▸ **WRITTEN TASKS**
1. In the blog post about Luc Bourdon, who is named as his uncle?
2. From the blog post about Luc Bourdon, copy the passage starting at "Understandably, there is" and ending at "about these things.".

▸ **SELECTED TEXT**
———
Canucks and Beyond

Honoring Bourdon

05/30/2008 at 3:27pm EDT

Understandably, there is a great deal of talk today dissecting Luc Bourdon’s decision to ride a motorcycle and his inexperience. Certainly, motorcycles and youth are a dangerous combination, but is that really the most important lesson to be learned from this tragedy?

Like them or not, motorbikes are legal and plenty of people ride them safely for years. Inexperience is likely to have played a part in young Bourdon’s death, but accidents can happen to anybody and under many circumstances.

As I believe TSN’s Bob McKenzie commented yesterday at some point, when your number is up, it’s up. No matter how carefully Bourdon might have chosen to live, life itself just isn’t terribly fair about these things.

I don’t mean to belittle the importance of motorcycle safety and the many people who feel this loss personally because they, too, have lost loved ones on motorbikes. But I’m also not prepared to pull a Scott Morrison and argue about how Bourdon made a “bad decision” and his death was “avoidable.”

Well, of course it was avoidable… in the same way that nearly every death is avoidable if we could anticipate the future. As for deciding Bourdon made a “bad decision,” I’d love to know how Morrison came to that conclusion. Or perhaps the HNIC commentator simply thinks he knows what’s best for everyone?

How nice that must be for him.

From the AP today:

Bourdon’s uncle, Robert Boucher, said his nephew was so dedicated to hockey that he took no time off in the last five years as he pursued his dream of playing in the NHL. He said Bourdon came home to Shippagan this week for a month vacation to play golf and be with friends. Many of them rode motorcycles.
———
▸ **AVAILABLE DATA**
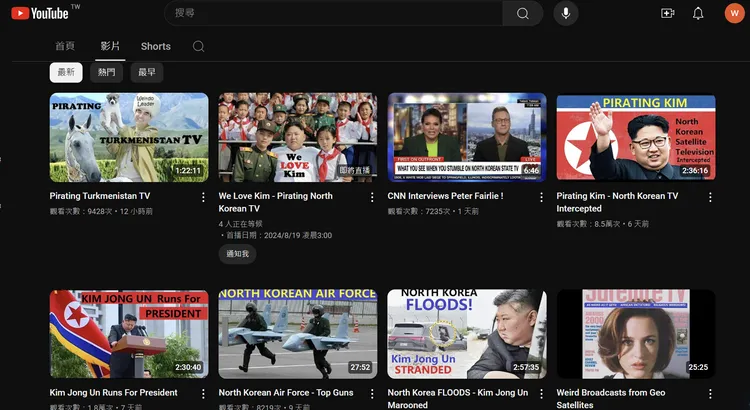Click the YouTube logo home icon

tap(40, 13)
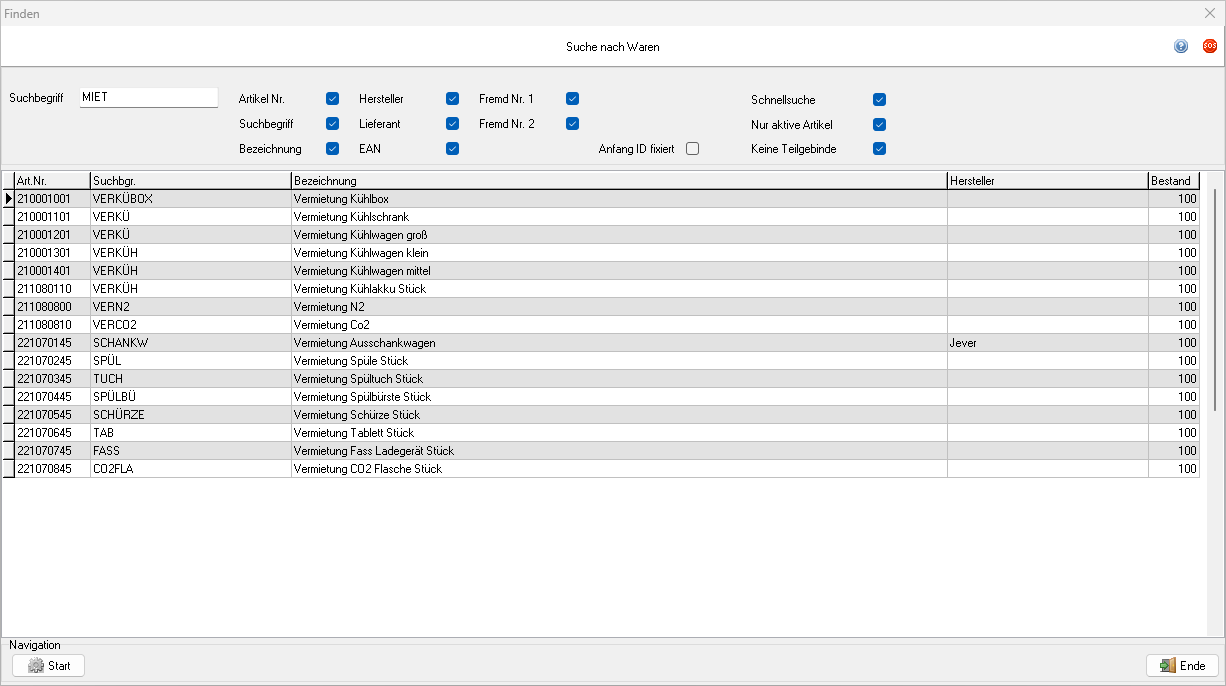
Task: Click the red SOS icon
Action: (1209, 46)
———
▸ **THE RESPONSES**
1. Robert Boucher

2.
Understandably, there is a great deal of talk today dissecting Luc Bourdon’s decision to ride a motorcycle and his inexperience. Certainly, motorcycles and youth are a dangerous combination, but is that really the most important lesson to be learned from this tragedy?

Like them or not, motorbikes are legal and plenty of people ride them safely for years. Inexperience is likely to have played a part in young Bourdon’s death, but accidents can happen to anybody and under many circumstances.

As I believe TSN’s Bob McKenzie commented yesterday at some point, when your number is up, it’s up. No matter how carefully Bourdon might have chosen to live, life itself just isn’t terribly fair about these things.